How to Improve Containment Without Hurting CSAT
Improving containment without hurting CSAT means fixing what the AI agent can actually do before tuning how it talks. The two most common containment ceilings are thin knowledge coverage and an AI agent that can only answer questions instead of taking action.
1. Fix Knowledge Coverage Before Tuning the Model
A containment ceiling is usually a knowledge issue, not a model problem. Long-tail intents, including edge-case refund scenarios and less common patch issues, fail because nothing in its approved knowledge covers them. Expand coverage before reaching for a different model.
2. Let the AI Agent Take Actions Beyond Just Answering Questions
An agent that can only answer questions hits a hard ceiling on purchase disputes and account recovery, since both require a real action, a refund issued, an account state changed, and not just an explanation. Action-taking agents consistently outperform answers-only bots on exactly these intents.

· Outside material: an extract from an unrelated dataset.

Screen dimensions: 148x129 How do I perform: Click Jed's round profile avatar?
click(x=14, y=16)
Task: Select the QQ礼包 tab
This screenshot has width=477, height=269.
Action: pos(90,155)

3. Set Escalation Triggers Deliberately
Escalation should be a designed path. It should never be an accident of what the AI agent couldn’t figure out. Set explicit triggers for the intents that need a human agent, including VIP accounts, contested cases, or anything touching real money. Don’t put off escalation until the AI starts running out of ideas.
4. Track by Intent and Pull Back Where Containment Is Bought With Frustration
If containment is climbing on an intent where CSAT is falling, that’s containment bought with frustration. It is not earned with a better answer. Pull the AI agent back on that specific intent rather than accepting the aggregate number at face value.

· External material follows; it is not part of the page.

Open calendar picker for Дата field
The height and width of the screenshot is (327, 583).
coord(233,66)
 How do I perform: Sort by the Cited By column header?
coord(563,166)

Start Reporting Containment the Honest Way
Containment, resolution accuracy, and CSAT, read together, are the reading that survives scrutiny from finance and from your own trust in the dashboard. Any one number alone is a claim about routing dressed up as a claim about quality.
If automation rate and CSAT are what you report up the chain, look for reporting that names these as separate metrics rather than blending them into one score. See the Helpshift platform reference for how the Care AI analytics dashboard reports Issues Resolved, CSAT, and Reopen Rate side by side, so containment never has to stand in for resolution.
Frequently Asked Questions
1. What is a good containment rate?
A good containment rate depends heavily on AI maturity and intent mix, so there’s no single universal target. As a range: rule-based bots typically land below 35%, retrieval-only AI reaches 40 to 60%, action-taking agents reach 55 to 75%, and best-in-class deployments reach 70 to 80%. Intent mix moves this number more than model quality does, so compare your rate against your own intent breakdown, not a single industry average.
2. What is the difference between containment rate and deflection rate?
Containment rate measures a single automated channel, whether a session that entered a chatbot or IVR finished there without a handoff. Deflection rate measures the whole support portfolio: the share of all contacts across every channel that never reached a human at all, including contacts stopped by a help center article before automation was ever involved.
3. How do you calculate containment rate?
Containment Rate = (Contained Sessions ÷ Total Sessions Entering the Channel) × 100. If 2,000 conversations enter an AI agent and 1,400 finish without escalating, containment rate is 70%. The honest version of this calculation defines “contained” strictly, counting only confirmed resolutions or sessions with no repeat contact within a set window, typically 24 hours.
4. Can a high containment rate be a bad sign?
Yes. A high containment rate paired with falling CSAT or a rising reopen rate usually means players are giving up rather than getting resolved, since most measurement definitions count an abandoned session as contained. Read containment next to CSAT and reopen rate before treating a high number as good news.